Dans l’affaire Matoub Lounès, lâchement assassiné le 25 juin 1998, il est inutile de chercher les raisons qui empêchent l’éclosion de la vérité. En Algérie, on a l’habitude. Les enquêtes sur les assassinats politiques n’aboutissent jamais. Cela ne veut pas dire que la vérité ne jaillira pas un jour.
Mais, dans l’état actuel des choses, il est difficile d’imaginer un dénouement probable. Et pour cause ! Pour qu’une instruction soit crédible ou qu’il ait simplement une chance d’aller à son terme, il ne faudrait pas que les éléments de l’enquête soient d’emblée imposés.
Or, dans l’affaire Matoub, la justice ne veut rien entendre en dehors de la version des partisans du « tout sécuritaire » des années 1990. En fait, à peine Matoub Lounès ait rendu l’âme, le responsable de la milice en Kabylie, Nourredine Ait Hamouda, a imputé le crime aux islamistes, en nommant le GIA comme étant le responsable de l’assassinat.
A-t-il des preuves, quelques minutes après le crime, pour qu’il avance le nom du groupe coupable ? Bien que le propos ici ne soit en aucune façon de disculper ceux qui ont réagi par la violence au coup d’État des militaires, il est difficile, dans le contexte de violence de l’époque, d’identifier –sans une enquête impartiale –les véritables auteurs du crime.

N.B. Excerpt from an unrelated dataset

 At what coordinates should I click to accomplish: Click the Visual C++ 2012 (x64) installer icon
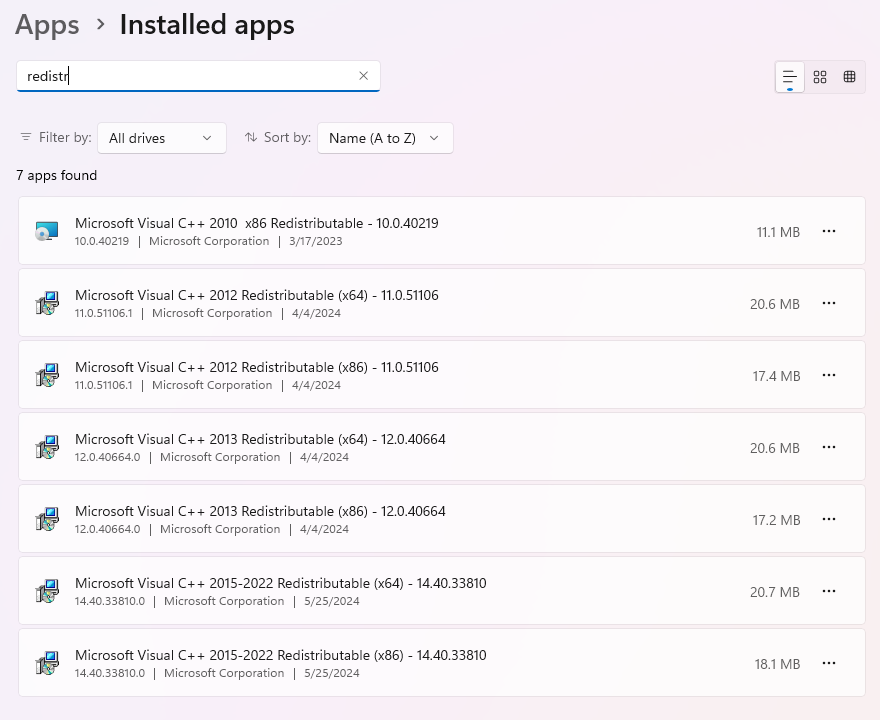point(46,303)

Hélas, à en croire deux journalistes de Libération, Florence Aubenas et José Garçon, toute la procédure judiciaire repose sur les déclarations des responsables du RCD et de celles des proches, notamment la veuve Matoub et ses sœurs, lesquels pointeront du doigt plus tard des anomalies dans la procédure.

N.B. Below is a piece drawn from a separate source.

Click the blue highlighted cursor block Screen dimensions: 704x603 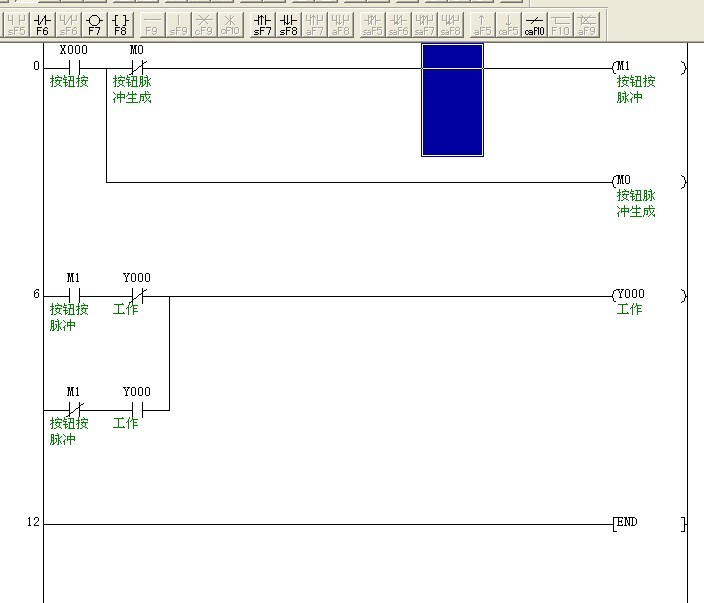(x=452, y=99)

Par ailleurs, bien qu’un procès, dit Matoub, ait lieu en 2011, les observateurs affirment que cette parodie de justice vise au préalable à clore un dossier politique, en l’occurrence l’amnistie générale. En d’autres termes, l’institution judiciaire se préoccupe avant tout de rendre crédible les décisions politiques, mais elle se soucie moins de rendre justice.
Qu’en est-il de l’affaire, 18 ans après l’odieux assassinat et cinq ans après le procès factice ? Il va de soi que tous ceux qui rêvent d’une justice équitable ne peuvent se satisfaire ni de la parodie de justice ni du jugement préfabriqué.

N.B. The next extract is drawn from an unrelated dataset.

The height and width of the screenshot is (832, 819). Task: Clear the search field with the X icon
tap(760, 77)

Malheureusement, du côté des insatisfaits, la recherche de la vérité n’est pas forcément le but final. En effet, il y a quelques jours, la veuve Matoub signe une déclaration dans laquelle elle s’insurge contre la justice en lui reprochant de ne pas avoir jugé le chef du GIA, Hassan Hatab.
La question qui se pose naturellement est la suivante : peut-on regretter que la justice n’ait pas fait son travail, d’un côté, et lui demander de juger le coupable désigné par les responsables politiques locaux dès le quart d’heure suivant le crime, de l’autre côté ? La réponse est évidemment non. Sans vouloir remettre en cause la bonne foi de la veuve Matoub, il n’y a qu’une façon de chercher la vérité : ne pas imposer les éléments d’enquête.
Pour conclure, il va de soi que la procédure de justice ne doit pas être biaisée. Pour ce faire, l’enquête doit inclure tous les éléments. Et ce n’est pas en voulant remettre sur le devant de la scène des acteurs politiques, comme le fait consciemment ou inconsciemment Nadia Matoub, que la vérité se saura un jour.